Begin SUPPLIED DATA

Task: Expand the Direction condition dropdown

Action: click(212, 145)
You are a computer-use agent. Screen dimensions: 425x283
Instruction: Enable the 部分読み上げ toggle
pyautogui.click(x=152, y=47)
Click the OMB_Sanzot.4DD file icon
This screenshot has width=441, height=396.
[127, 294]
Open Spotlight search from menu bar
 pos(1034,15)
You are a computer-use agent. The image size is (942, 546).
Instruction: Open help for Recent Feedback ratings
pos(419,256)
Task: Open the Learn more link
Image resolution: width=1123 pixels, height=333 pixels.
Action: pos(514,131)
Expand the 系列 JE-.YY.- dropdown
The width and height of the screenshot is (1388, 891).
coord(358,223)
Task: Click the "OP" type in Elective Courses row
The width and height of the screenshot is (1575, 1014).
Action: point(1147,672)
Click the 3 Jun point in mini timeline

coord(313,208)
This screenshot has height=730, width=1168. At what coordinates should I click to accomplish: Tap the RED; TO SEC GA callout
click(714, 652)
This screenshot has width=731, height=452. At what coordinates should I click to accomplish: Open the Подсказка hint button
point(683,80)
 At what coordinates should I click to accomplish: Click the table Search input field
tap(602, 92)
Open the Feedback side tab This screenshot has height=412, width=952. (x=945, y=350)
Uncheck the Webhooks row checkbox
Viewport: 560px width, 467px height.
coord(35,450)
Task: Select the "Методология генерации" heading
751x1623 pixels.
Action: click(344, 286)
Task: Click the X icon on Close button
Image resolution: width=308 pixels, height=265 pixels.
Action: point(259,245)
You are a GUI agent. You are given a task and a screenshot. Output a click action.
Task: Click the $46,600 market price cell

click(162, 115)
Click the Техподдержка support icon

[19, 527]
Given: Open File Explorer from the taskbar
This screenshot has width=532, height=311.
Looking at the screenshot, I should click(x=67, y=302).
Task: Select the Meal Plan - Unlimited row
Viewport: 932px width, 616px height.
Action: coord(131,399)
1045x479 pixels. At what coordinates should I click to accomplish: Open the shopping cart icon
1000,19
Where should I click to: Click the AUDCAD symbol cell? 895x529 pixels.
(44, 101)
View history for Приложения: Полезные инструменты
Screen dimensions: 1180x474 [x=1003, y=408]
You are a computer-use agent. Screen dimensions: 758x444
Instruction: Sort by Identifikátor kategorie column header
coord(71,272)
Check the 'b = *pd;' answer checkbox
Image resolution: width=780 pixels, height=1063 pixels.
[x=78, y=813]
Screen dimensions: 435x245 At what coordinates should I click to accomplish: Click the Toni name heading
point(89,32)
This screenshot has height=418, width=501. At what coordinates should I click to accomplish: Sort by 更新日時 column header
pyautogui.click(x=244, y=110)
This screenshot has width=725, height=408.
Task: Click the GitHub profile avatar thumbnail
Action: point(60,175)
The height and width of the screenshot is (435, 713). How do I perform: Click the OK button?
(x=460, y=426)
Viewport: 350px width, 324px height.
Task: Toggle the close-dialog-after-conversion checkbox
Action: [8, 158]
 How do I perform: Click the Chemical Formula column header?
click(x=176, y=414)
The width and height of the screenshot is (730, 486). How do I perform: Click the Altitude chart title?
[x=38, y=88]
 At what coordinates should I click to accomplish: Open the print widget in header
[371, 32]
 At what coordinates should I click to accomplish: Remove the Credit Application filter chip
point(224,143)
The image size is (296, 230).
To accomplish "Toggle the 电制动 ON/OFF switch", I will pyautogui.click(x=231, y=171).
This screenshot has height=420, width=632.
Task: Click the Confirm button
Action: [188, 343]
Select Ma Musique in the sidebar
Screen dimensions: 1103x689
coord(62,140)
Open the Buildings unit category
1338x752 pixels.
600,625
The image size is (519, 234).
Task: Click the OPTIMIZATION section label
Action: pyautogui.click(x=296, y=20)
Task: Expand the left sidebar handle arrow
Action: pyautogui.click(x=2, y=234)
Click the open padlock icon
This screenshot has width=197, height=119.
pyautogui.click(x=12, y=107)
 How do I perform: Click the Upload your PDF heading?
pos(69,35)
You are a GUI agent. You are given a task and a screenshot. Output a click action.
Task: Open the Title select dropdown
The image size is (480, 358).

End SUPPLIED DATA

* PROBLEM TO WORK ON: Can you put every line of the listing above into a numbered list, leaving out the blank lines?

* EXPECTED ANSWER:
1. Task: Expand the Direction condition dropdown
2. Action: click(212, 145)
3. You are a computer-use agent. Screen dimensions: 425x283
4. Instruction: Enable the 部分読み上げ toggle
5. pyautogui.click(x=152, y=47)
6. Click the OMB_Sanzot.4DD file icon
7. This screenshot has width=441, height=396.
8. [127, 294]
9. Open Spotlight search from menu bar
10.  pos(1034,15)
11. You are a computer-use agent. The image size is (942, 546).
12. Instruction: Open help for Recent Feedback ratings
13. pos(419,256)
14. Task: Open the Learn more link
15. Image resolution: width=1123 pixels, height=333 pixels.
16. Action: pos(514,131)
17. Expand the 系列 JE-.YY.- dropdown
18. The width and height of the screenshot is (1388, 891).
19. coord(358,223)
20. Task: Click the "OP" type in Elective Courses row
21. The width and height of the screenshot is (1575, 1014).
22. Action: point(1147,672)
23. Click the 3 Jun point in mini timeline
24. coord(313,208)
25. This screenshot has height=730, width=1168. At what coordinates should I click to accomplish: Tap the RED; TO SEC GA callout
26. click(714, 652)
27. This screenshot has width=731, height=452. At what coordinates should I click to accomplish: Open the Подсказка hint button
28. point(683,80)
29.  At what coordinates should I click to accomplish: Click the table Search input field
30. tap(602, 92)
31. Open the Feedback side tab This screenshot has height=412, width=952. (x=945, y=350)
32. Uncheck the Webhooks row checkbox
33. Viewport: 560px width, 467px height.
34. coord(35,450)
35. Task: Select the "Методология генерации" heading
36. 751x1623 pixels.
37. Action: click(344, 286)
38. Task: Click the X icon on Close button
39. Image resolution: width=308 pixels, height=265 pixels.
40. Action: point(259,245)
41. You are a GUI agent. You are given a task and a screenshot. Output a click action.
42. Task: Click the $46,600 market price cell
43. click(162, 115)
44. Click the Техподдержка support icon
45. [19, 527]
46. Given: Open File Explorer from the taskbar
47. This screenshot has width=532, height=311.
48. Looking at the screenshot, I should click(x=67, y=302).
49. Task: Select the Meal Plan - Unlimited row
50. Viewport: 932px width, 616px height.
51. Action: coord(131,399)
52. 1045x479 pixels. At what coordinates should I click to accomplish: Open the shopping cart icon
53. 1000,19
54. Where should I click to: Click the AUDCAD symbol cell? 895x529 pixels.
55. (44, 101)
56. View history for Приложения: Полезные инструменты
57. Screen dimensions: 1180x474 [x=1003, y=408]
58. You are a computer-use agent. Screen dimensions: 758x444
59. Instruction: Sort by Identifikátor kategorie column header
60. coord(71,272)
61. Check the 'b = *pd;' answer checkbox
62. Image resolution: width=780 pixels, height=1063 pixels.
63. [x=78, y=813]
64. Screen dimensions: 435x245 At what coordinates should I click to accomplish: Click the Toni name heading
65. point(89,32)
66. This screenshot has height=418, width=501. At what coordinates should I click to accomplish: Sort by 更新日時 column header
67. pyautogui.click(x=244, y=110)
68. This screenshot has width=725, height=408.
69. Task: Click the GitHub profile avatar thumbnail
70. Action: point(60,175)
71. The height and width of the screenshot is (435, 713). How do I perform: Click the OK button?
72. (x=460, y=426)
73. Viewport: 350px width, 324px height.
74. Task: Toggle the close-dialog-after-conversion checkbox
75. Action: [8, 158]
76.  How do I perform: Click the Chemical Formula column header?
77. click(x=176, y=414)
78. The width and height of the screenshot is (730, 486). How do I perform: Click the Altitude chart title?
79. [x=38, y=88]
80.  At what coordinates should I click to accomplish: Open the print widget in header
81. [371, 32]
82.  At what coordinates should I click to accomplish: Remove the Credit Application filter chip
83. point(224,143)
84. The image size is (296, 230).
85. To accomplish "Toggle the 电制动 ON/OFF switch", I will pyautogui.click(x=231, y=171).
86. This screenshot has height=420, width=632.
87. Task: Click the Confirm button
88. Action: [188, 343]
89. Select Ma Musique in the sidebar
90. Screen dimensions: 1103x689
91. coord(62,140)
92. Open the Buildings unit category
93. 1338x752 pixels.
94. 600,625
95. The image size is (519, 234).
96. Task: Click the OPTIMIZATION section label
97. Action: pyautogui.click(x=296, y=20)
98. Task: Expand the left sidebar handle arrow
99. Action: pyautogui.click(x=2, y=234)
100. Click the open padlock icon
101. This screenshot has width=197, height=119.
102. pyautogui.click(x=12, y=107)
103.  How do I perform: Click the Upload your PDF heading?
104. pos(69,35)
105. You are a GUI agent. You are given a task and a screenshot. Output a click action.
106. Task: Open the Title select dropdown
107. The image size is (480, 358).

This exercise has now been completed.